#### TASK STATEMENT:
Show all lines below holding the string "dropdown".
DATA FOR ANALYSIS START
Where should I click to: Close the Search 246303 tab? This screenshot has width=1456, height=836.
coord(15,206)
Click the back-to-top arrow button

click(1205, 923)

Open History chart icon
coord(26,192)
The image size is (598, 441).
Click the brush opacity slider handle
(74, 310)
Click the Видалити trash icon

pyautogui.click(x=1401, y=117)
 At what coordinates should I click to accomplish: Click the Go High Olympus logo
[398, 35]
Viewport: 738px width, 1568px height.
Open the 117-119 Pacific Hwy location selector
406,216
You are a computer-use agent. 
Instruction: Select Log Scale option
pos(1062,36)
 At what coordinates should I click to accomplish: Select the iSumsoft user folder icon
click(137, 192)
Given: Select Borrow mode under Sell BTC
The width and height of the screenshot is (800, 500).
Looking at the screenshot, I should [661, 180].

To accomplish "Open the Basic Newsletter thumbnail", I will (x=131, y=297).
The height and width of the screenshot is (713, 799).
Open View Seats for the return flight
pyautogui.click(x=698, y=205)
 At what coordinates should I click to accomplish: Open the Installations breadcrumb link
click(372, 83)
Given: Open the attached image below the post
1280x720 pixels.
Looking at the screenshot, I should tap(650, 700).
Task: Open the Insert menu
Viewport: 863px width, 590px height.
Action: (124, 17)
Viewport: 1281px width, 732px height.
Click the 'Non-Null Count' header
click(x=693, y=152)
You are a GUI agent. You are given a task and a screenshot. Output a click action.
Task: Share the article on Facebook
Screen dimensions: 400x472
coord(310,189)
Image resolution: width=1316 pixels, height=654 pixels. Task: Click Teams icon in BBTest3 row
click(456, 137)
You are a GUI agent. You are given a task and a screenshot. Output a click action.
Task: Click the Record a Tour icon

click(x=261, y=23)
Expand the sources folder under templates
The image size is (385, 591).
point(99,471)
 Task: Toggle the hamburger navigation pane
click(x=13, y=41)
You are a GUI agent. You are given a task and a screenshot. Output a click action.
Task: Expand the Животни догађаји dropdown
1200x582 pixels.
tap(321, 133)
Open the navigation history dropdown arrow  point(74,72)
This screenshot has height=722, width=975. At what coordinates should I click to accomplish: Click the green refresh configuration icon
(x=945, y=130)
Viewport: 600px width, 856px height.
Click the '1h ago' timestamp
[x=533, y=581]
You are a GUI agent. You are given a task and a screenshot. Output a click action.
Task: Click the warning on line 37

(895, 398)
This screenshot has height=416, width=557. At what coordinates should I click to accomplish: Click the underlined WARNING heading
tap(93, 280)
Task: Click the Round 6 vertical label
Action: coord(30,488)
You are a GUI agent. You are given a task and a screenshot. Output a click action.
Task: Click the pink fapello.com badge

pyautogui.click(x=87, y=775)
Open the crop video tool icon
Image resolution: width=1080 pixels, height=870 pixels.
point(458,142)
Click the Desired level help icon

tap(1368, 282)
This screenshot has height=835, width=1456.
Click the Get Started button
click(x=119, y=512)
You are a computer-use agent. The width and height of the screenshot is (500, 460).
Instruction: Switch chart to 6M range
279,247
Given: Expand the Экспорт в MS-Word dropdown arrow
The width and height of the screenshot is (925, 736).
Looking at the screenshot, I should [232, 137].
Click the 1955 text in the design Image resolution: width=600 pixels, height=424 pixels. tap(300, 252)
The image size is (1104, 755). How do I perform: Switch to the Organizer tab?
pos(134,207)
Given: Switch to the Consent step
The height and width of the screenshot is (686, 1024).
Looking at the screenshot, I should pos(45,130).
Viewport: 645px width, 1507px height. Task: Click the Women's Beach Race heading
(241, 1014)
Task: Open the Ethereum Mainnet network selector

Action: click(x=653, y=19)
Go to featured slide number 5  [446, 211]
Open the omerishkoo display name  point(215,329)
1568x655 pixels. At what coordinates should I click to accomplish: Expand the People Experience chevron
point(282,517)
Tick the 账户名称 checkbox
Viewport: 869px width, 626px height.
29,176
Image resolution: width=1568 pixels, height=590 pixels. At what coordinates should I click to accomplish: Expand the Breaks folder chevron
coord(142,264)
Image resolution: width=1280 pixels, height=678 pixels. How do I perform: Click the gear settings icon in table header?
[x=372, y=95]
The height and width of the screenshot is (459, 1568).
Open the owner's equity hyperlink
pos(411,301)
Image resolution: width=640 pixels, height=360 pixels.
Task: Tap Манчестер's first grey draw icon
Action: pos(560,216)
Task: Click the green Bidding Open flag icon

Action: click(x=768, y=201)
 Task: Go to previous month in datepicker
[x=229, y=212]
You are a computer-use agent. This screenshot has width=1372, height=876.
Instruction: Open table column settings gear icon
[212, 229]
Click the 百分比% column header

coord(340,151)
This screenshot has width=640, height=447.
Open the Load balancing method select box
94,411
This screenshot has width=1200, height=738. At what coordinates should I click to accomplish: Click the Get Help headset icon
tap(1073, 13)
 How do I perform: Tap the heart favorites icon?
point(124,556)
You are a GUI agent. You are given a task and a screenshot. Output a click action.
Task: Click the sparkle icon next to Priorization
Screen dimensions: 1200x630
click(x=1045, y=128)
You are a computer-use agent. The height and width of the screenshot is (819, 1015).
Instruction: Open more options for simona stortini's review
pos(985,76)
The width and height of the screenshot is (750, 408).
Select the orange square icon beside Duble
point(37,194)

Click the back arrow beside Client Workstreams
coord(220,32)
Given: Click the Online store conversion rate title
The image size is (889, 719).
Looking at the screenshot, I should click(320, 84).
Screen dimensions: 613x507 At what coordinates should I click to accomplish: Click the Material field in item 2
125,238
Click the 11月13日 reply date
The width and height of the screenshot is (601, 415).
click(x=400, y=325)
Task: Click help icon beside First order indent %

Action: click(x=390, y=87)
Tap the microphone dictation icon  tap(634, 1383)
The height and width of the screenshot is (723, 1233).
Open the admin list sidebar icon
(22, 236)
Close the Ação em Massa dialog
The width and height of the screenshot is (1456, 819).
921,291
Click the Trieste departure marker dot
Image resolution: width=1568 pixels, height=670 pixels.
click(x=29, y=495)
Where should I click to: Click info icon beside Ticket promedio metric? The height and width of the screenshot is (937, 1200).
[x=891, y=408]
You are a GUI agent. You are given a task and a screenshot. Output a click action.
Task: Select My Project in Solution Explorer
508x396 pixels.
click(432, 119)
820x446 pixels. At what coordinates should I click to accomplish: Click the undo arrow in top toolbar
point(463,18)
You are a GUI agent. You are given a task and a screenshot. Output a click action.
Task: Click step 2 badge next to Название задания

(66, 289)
DATA FOR ANALYSIS END
#### EXPECTED ANSWER:
Task: Expand the Животни догађаји dropdown
Open the navigation history dropdown arrow  point(74,72)
Given: Expand the Экспорт в MS-Word dropdown arrow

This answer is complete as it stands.